A Syllogism of Standards
Section 17 – Pre-Action Notice
A pre-action notice is a letter usually given by an intending plaintiff’s solicitors to the prospective defendant, giving notice of intention to institute legal proceedings against them.

Statutory Bodies such as the NNPC, NAICOM, DPR and even Federal Universities etc. all have pre-action notice requirements in their enabling legislations. In fact, that old CAMA did not provide the CAC with a pre-action provision, from a legal jurisprudence standpoint, was a legislative oversight.

The claims by the writer that the inclusion of the requirement for pre-action notice is an attempt to put the CAC above the law smacks of a remarkable lack of knowledge of the Law and complementary lack of willingness to apply themselves to properly investigate the subject of their critique, which only barely falls short of an psychedelic excursion.

The Chinese Complot
Section 80 – Registration of Foreign Companies
The writer claims in another improperly wrought conspiracy theory that this section allows “Chinese Companies” to operate in Nigeria without registering. First, this Section is not even new! Section 56 of the Old CAMA provides that a foreign Company can be exempted from registering in Nigeria if they are:

foreign companies (other than those specified in paragraph (d) of this subsection) invited to Nigeria by or with the approval of the Federal Government to execute any specified individual project;
foreign companies which are in Nigeria for the execution of specific individual loan projects on behalf of a donor country or international organisation;
foreign government‐owned companies engaged solely in export promotion activities; and
Engineering consultants and technical experts engaged on any individual specialist project under contract with any of the governments in the Federation or any of their agencies or with any other body or person, where such contract has been approved by the Federal Government.
Section 80(1) of the new Act is mutatis mutatis (an exact replica) with the reproduced provision of the Old Act but it wasn’t a problem in the old Act.

Secondly, Chinese Companies? Wherefrom the above provision can it be interpreted that Chinese companies are exempt from registration in Nigeria?

If a Chinese company is invited for a project by the Federal Government and is as such exempted, how is this indicated of an exception specifically for Chinese companies?

Conclusion

There is an art to proper critiquing and it is in calling things as they are without mincing words whether for fear of repercussion or for want of favour from a benefactor, whether they be the general public.

Anything short of this is bad critiquing and the feature which is the subject of this rejoinder was as bad as I have seen in a while.
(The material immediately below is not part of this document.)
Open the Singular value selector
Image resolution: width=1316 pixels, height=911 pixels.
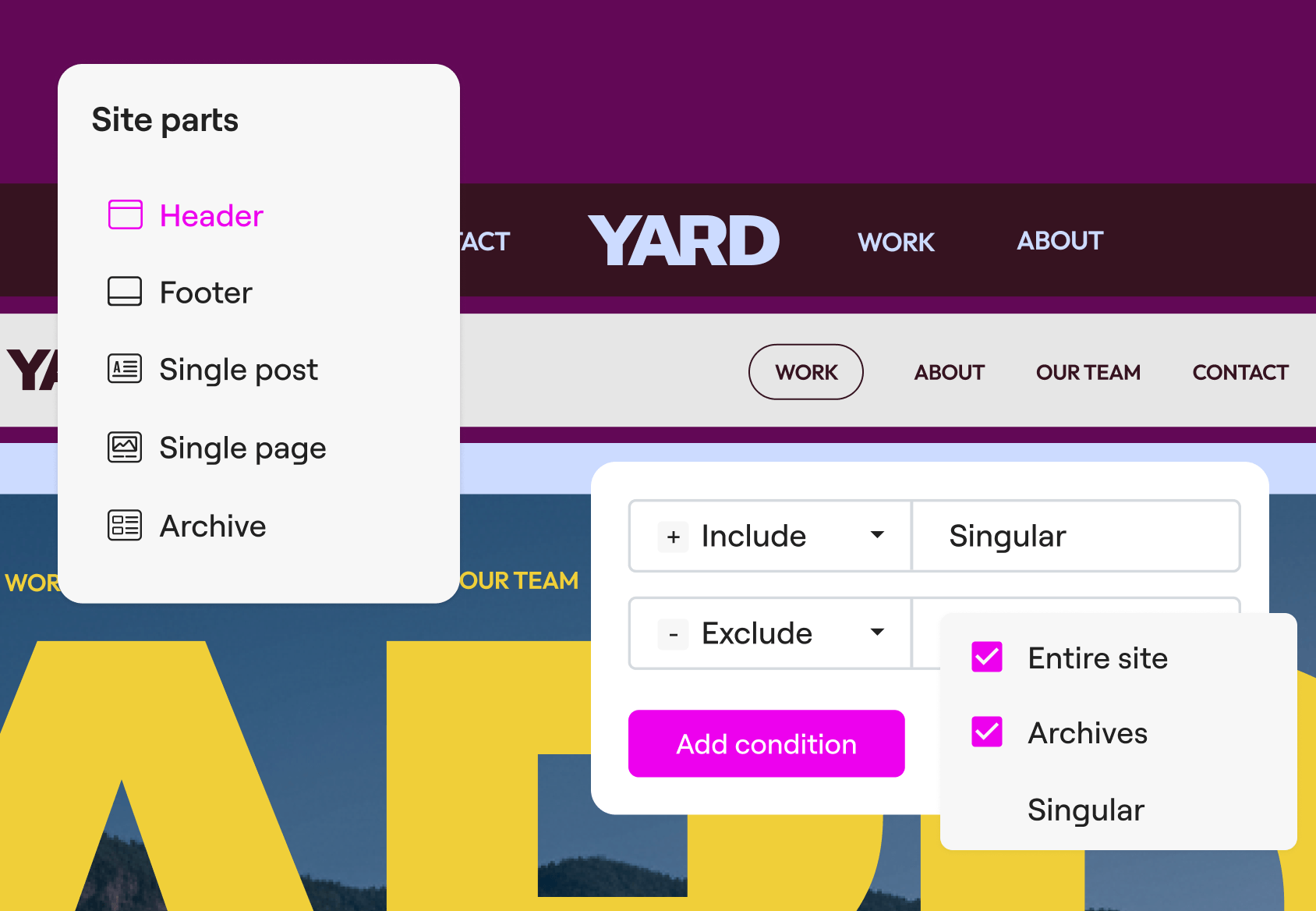click(1076, 536)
It needn’t matter that the critique sort to favour the public sentiment (which is predominantly stationed against the government) while vilifying everybody’s villain (the Nigerian Government).

The fact remains that it was constituted of incorrect analysis, exaggerated interpretations and convoluted explanations meant to distort the truth, and this, however utilitarian the objective behind is, is utterly disingenuous.

I disapprove of the Nigerian government as much as the next person. It is consistent with common sense to be worried that the Nigeria government may exploit loopholes in new Laws, as they have with old Laws. But this is as much as there is to it. It is intrinsically a problem of government, not with the Laws.